Exercise objective: Condense the paragraph of the parenting reflection below that begins "I have fancied myself the kind of parent" into no more than four sentences, keeping its main points.

I have fancied myself the kind of parent who pushes up against gender norms and works to expand the social parameters for what it means to be a ‘boy’ or a ‘girl’ in these times. I’ve tried to let my children live more freely than the standard social norms would have them live. But in looking back at my mothering over the past—dare I say it—two decades, especially in light of Butler’s ideas, I think maybe my work on this front isn’t all that impressive. I really did only know two categories for gender so at best I think I made boy-ness a little roomier for my son and girl-ness a little roomier for my daughter but I didn’t really think any larger than that. I made it a lot easier to be a boy or girl in my house and to do it in self-determined ways. But I didn’t challenge the gender binary, the split into just two genders. Now, after reading Butler, I wish I’d known how. I realize that if I had, I wouldn’t have been doing it in a vacuum. I realize that family is but one place where children learn how to “do” gender, that it’s probably impossible to live fully outside of gender norms, that what works within family cultures often doesn’t translate well to larger cultures and that this has consequence for the lives that children live. And I did make a good bit of progress in moving my own thinking beyond the stereotypical categories and restrictive thinking I learned—from everywhere–as I grew up. I suppose that is no small feat. Even so, I wish I had been able to do things even more differently, radically even.

Supplied material:

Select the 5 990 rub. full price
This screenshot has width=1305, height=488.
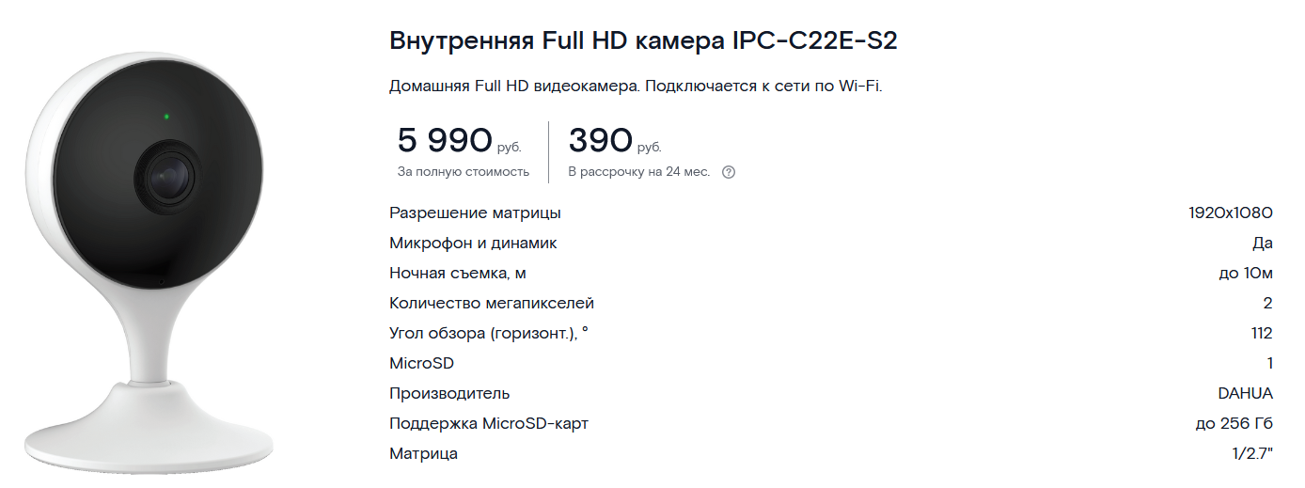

Response: I saw myself as a parent who pushed against gender norms and let my children live more freely than convention allows, but looking back over two decades in light of Butler's ideas, I find that effort less impressive. Knowing only two genders, I made being a boy or a girl roomier and more self-determined in my home, but I did not challenge the gender binary itself, and I now wish I had known how. I also recognize that family is only one place where children learn to "do" gender, that living fully outside gender norms is probably impossible, and that what works in a family often does not carry over to the larger culture, with consequences for children's lives. Moving my own thinking past the stereotypes I grew up with was no small feat, yet I wish I had done things even more differently, even radically.